Photo : Lalu Febryan Cipta Amali
Bagi sebagian masyarakat di Pulau Lombok, Provinsi Nusa Tenggara Barat, ular Silong bukanlah jenis ular yang asing. Cerita tentang ular ini telah menjadi kisah turun-temurun dari generasi ke generasi. Berdasarkan penuturan yang sering didengar, ular tersebut digambarkan memiliki warna hitam dan putih, serta diyakini sebagai ular berbisa sangat kuat. Dalam beberapa cerita rakyat, jumlah belang pada tubuhnya bahkan disebut dapat menjadi penanda berapa lama seseorang dapat bertahan hidup apabila tergigit. Kepercayaan ini telah melekat kuat di tengah masyarakat, menjadikannya bagian dari folklore setempat yang terus hidup dari waktu ke waktu.
Sebagai seorang peneliti ular yang telah mendata seluruh spesies ular di Provinsi Nusa Tenggara Barat, legenda tentang ular Silong tentu menjadi sesuatu yang menarik untuk ditelusuri. Cerita-cerita tersebut penting untuk diluruskan apabila terdapat kekeliruan yang dapat berdampak pada pemahaman masyarakat. Mitos mengenai keberbahayaan ular Silong, misalnya, kerap menimbulkan ketakutan berlebihan dan memicu tindakan yang tidak perlu. Oleh karena itu, penelitian lapangan menjadi langkah penting untuk mengetahui apakah sosok ular dalam cerita tersebut benar-benar sesuai dengan fakta biologis.

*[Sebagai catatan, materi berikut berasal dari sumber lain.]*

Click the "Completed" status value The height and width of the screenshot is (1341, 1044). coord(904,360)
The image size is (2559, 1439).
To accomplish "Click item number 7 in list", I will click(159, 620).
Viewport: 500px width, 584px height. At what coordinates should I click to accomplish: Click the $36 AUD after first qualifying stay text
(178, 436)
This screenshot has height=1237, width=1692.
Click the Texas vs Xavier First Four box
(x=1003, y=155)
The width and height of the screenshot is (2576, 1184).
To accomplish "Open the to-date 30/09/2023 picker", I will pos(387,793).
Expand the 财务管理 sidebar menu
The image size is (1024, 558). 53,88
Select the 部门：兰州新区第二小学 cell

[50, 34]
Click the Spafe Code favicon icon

Pada tahun 2019, saya akhirnya mendapatkan visual langsung melalui proses pengamatan terhadap seekor ular yang diyakini sebagai ular Silong. Momen ini menjadi titik awal untuk mengungkap identitas sebenarnya dari spesies yang selama ini dikaitkan dengan berbagai mitos tersebut. Setelah melakukan konfirmasi dengan beberapa rekan sesama peneliti serta membandingkan dokumentasi dari berbagai sumber, saya dapat menyimpulkan bahwa ular yang dimaksud masyarakat adalah Lycodon subcinctus. Penemuan ini menjadi jawaban bagi berbagai dugaan yang selama ini berkembang tanpa kepastian.
Lycodon subcinctus merupakan seekor ular kecil dengan pola hitam-putih yang mencolok, sehingga wajar apabila masyarakat menghubungkannya dengan ular berbahaya. Padahal, secara ilmiah ular ini tidak memiliki bisa dan sama sekali tidak berbahaya bagi manusia. Ketakutan yang timbul lebih banyak berasal dari kemiripan tampilannya dengan beberapa spesies ular berbisa lainnya. Di sisi lain, dalam ekosistem, Lycodon subcinctus justru memiliki peran penting dalam mengendalikan populasi hewan kecil seperti cicak dan tokek, sehingga keberadaannya memberikan manfaat ekologis yang signifikan.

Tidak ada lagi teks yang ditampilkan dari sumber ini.